▶ Prompt
In the entries below, find the line containing "Click the Status sort arrows icon", then copy it and every later line exactly, ending with the last line.

▶ Source data

[Start of Attachment]

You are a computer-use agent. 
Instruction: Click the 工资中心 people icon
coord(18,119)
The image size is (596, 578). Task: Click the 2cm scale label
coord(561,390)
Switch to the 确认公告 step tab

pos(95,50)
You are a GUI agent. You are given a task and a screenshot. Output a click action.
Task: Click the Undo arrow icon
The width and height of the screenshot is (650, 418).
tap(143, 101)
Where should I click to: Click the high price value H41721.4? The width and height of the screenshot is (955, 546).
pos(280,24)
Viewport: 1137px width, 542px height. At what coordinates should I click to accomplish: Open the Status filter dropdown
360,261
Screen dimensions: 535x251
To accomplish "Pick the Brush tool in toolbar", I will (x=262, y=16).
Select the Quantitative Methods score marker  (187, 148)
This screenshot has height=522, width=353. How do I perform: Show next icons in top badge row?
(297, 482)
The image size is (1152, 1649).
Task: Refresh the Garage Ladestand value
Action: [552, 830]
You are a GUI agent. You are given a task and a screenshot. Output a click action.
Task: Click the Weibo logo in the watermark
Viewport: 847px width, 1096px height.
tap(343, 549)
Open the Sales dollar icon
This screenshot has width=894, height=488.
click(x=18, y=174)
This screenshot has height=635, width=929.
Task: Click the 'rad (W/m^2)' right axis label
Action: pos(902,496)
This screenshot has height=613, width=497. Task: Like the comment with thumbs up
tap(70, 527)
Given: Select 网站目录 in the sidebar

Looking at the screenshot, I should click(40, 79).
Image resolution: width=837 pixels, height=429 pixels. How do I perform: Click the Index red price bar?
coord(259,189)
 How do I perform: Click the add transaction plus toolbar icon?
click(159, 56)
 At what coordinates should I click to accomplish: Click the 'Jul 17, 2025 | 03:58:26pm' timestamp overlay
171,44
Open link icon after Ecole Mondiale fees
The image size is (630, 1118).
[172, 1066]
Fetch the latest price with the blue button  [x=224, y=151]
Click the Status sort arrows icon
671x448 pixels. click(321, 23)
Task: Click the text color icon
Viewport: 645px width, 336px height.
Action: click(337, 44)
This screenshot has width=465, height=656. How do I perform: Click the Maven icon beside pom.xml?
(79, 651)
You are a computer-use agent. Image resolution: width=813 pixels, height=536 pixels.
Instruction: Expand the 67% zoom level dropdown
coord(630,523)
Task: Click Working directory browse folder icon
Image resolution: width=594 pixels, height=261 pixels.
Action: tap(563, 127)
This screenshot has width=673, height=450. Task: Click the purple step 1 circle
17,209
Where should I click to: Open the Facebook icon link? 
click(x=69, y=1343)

[End of Attachment]

▶ Reply to the exercise
Click the Status sort arrows icon
671x448 pixels. click(321, 23)
Task: Click the text color icon
Viewport: 645px width, 336px height.
Action: click(337, 44)
This screenshot has width=465, height=656. How do I perform: Click the Maven icon beside pom.xml?
(79, 651)
You are a computer-use agent. Image resolution: width=813 pixels, height=536 pixels.
Instruction: Expand the 67% zoom level dropdown
coord(630,523)
Task: Click Working directory browse folder icon
Image resolution: width=594 pixels, height=261 pixels.
Action: tap(563, 127)
This screenshot has width=673, height=450. Task: Click the purple step 1 circle
17,209
Where should I click to: Open the Facebook icon link? 
click(x=69, y=1343)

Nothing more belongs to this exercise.